Bu mektup, yine Mollâ Sâdık-ı Kabili’ye yazılmıştır. Allahü teâlâ her şeyi sebeple yaratmakta ise de, belli bir sebebe bağlanmak lazım olmadığı bildirilmektedir:
Kardeşim Mollâ Muhammed Sâdık! Bütün varlığınızla sebeplere bağlandığınıza şaşılır. Sebepleri yaratan “teâlâ ve tekaddes”, her şeyi sebeplerle yaratmakta ise de, her şey için belli bir sebebe yapışmak doğru değildir. Mısra tercümesi:
Bir kapı kapanırsa, üzülme ey gönül, başkası açılır!

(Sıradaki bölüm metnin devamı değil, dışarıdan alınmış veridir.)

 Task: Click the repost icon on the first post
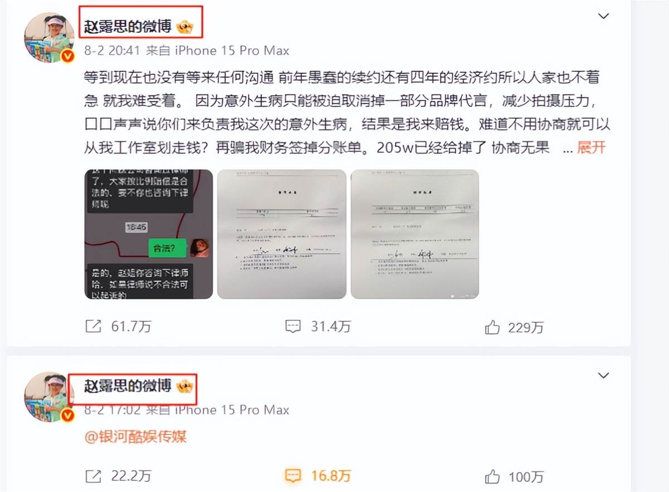coord(93,327)
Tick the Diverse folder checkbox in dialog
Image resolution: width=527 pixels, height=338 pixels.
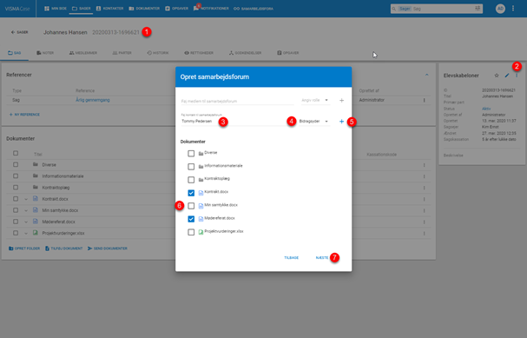[x=191, y=154]
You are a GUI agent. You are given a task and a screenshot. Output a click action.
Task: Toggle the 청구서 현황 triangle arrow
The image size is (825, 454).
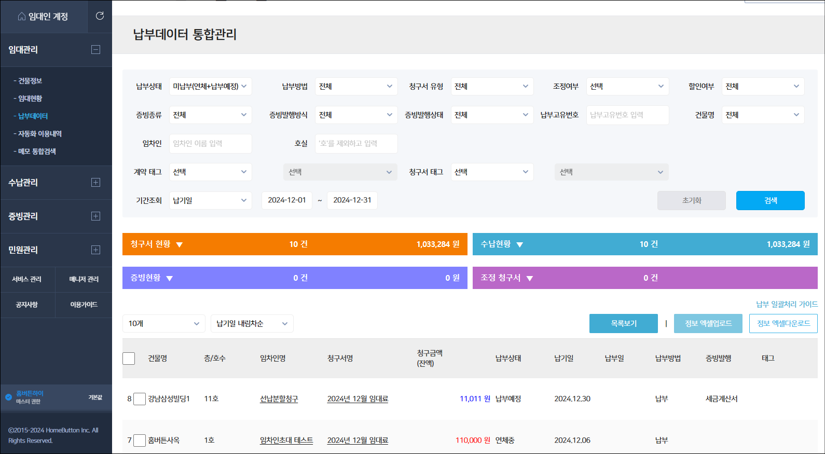click(x=180, y=245)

Bu kısa görüşlülük, çok uygunsuz kimselerde bulunur. Sizin gibilerde bu hâli görmek pek çirkindir. Biraz kendinize geliniz! Bu kötülüğün derecesini anlayınız! Hem mütteki olmak, hem de Allahü teâlânın sevmediği şeylerin peşinde koşmak, çok çirkin bir iştir. Bu çirkinliğin, sizin gözünüze güzel görünmesine pek şaşılır. Çok lazım olan şeyleri, ihtiyacı giderecek kadar elde etmek için çalışmalıdır. Bütün vakitleri oraya vermek ve bütün ömrü onun arkasında geçirmek, tam bir ahmaklıktır. Fırsatın kıymetini biliniz! Bu fırsatı, sonu gelmez, lüzumsuz şeyleri elde etmek için kaçıranlara binlerle yazıklar olsun! Mektuplaşmamız lâzımdır. Habercinin vazifesi, yalnız haber vermektir. İnsanların dedi-kodularına aldırmayın! Buna üzülmeyiniz! Size sürmek istedikleri lekeler, sizde bulunmadığı için, üzülmeniz doğru değildir. Herkesin kötülediği bir kimsenin iyi olması, çok büyük saadettir. Fakat, bunun aksi olursa, çok tehlikelidir. Vesselâm.